● EXERCISE GOAL: Reproduce all the data exactly, without pictures.

● MATERIAL SUPPLIED:
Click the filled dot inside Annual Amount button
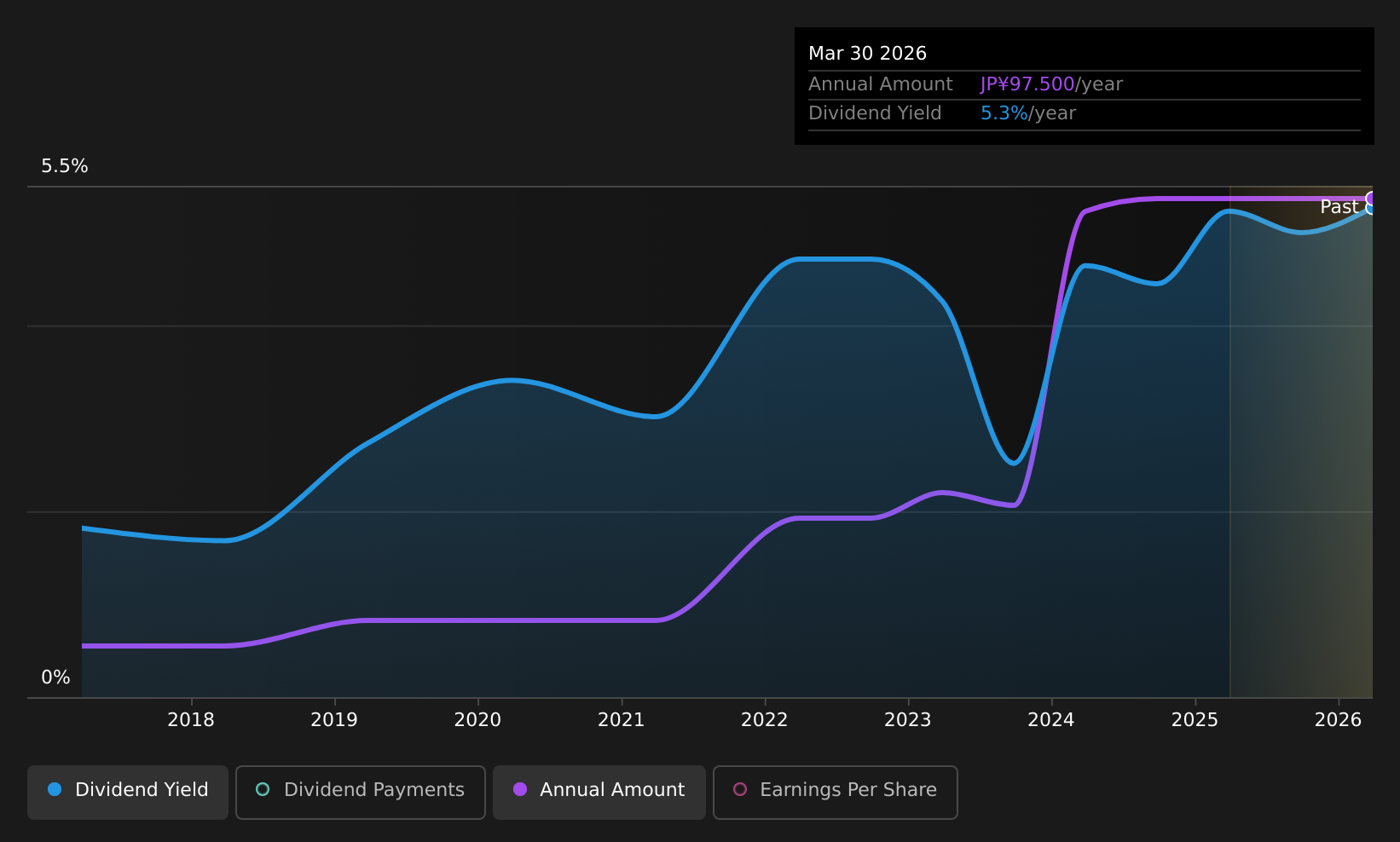Screen dimensions: 1400x842 [x=519, y=790]
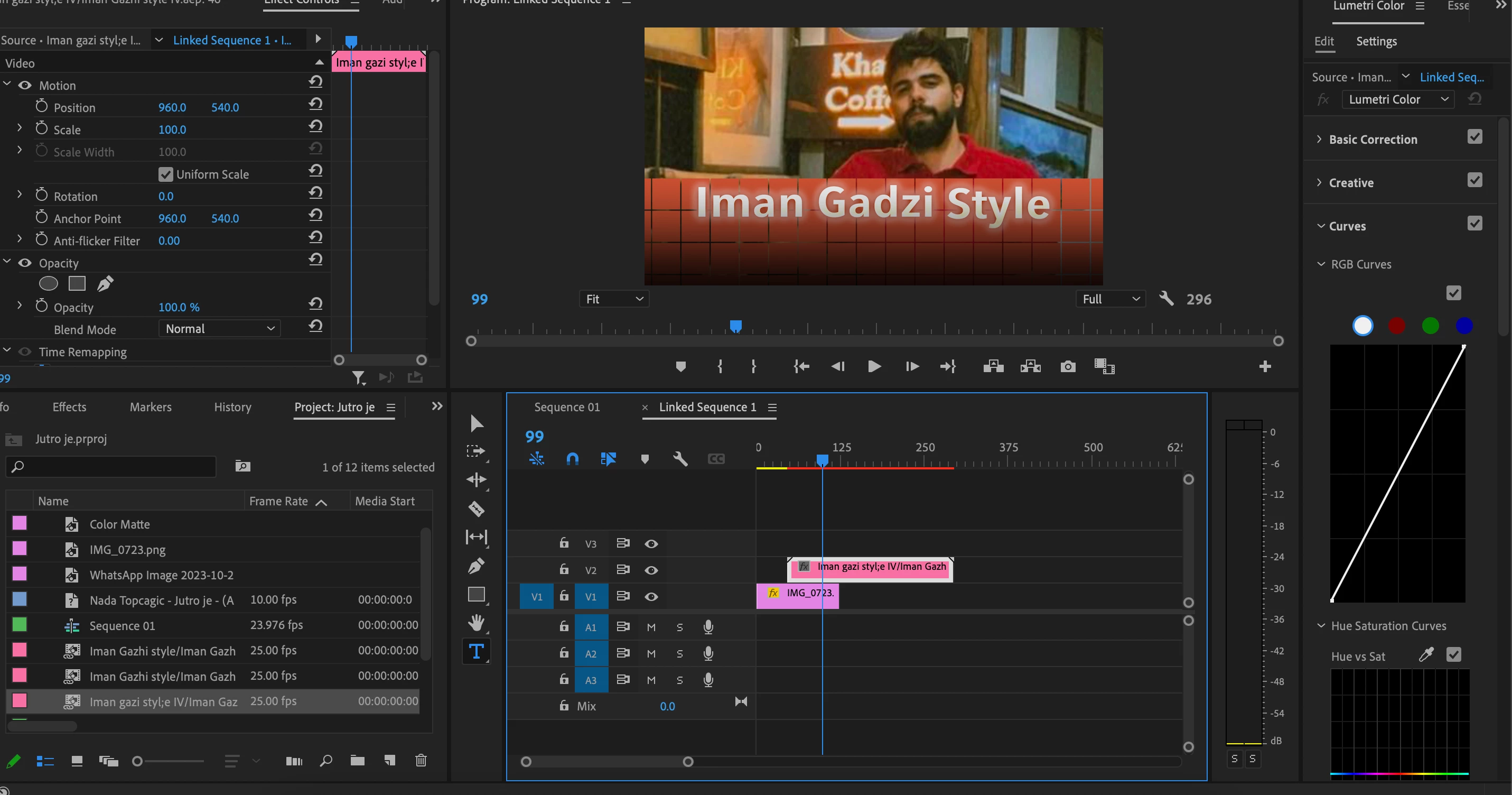Click the New Bin folder icon
Viewport: 1512px width, 795px height.
point(358,761)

● EXERCISE RESULT:
Click the filled dot inside Annual Amount button
Screen dimensions: 1400x842 [x=519, y=790]
Click the New Bin folder icon
Viewport: 1512px width, 795px height.
point(358,761)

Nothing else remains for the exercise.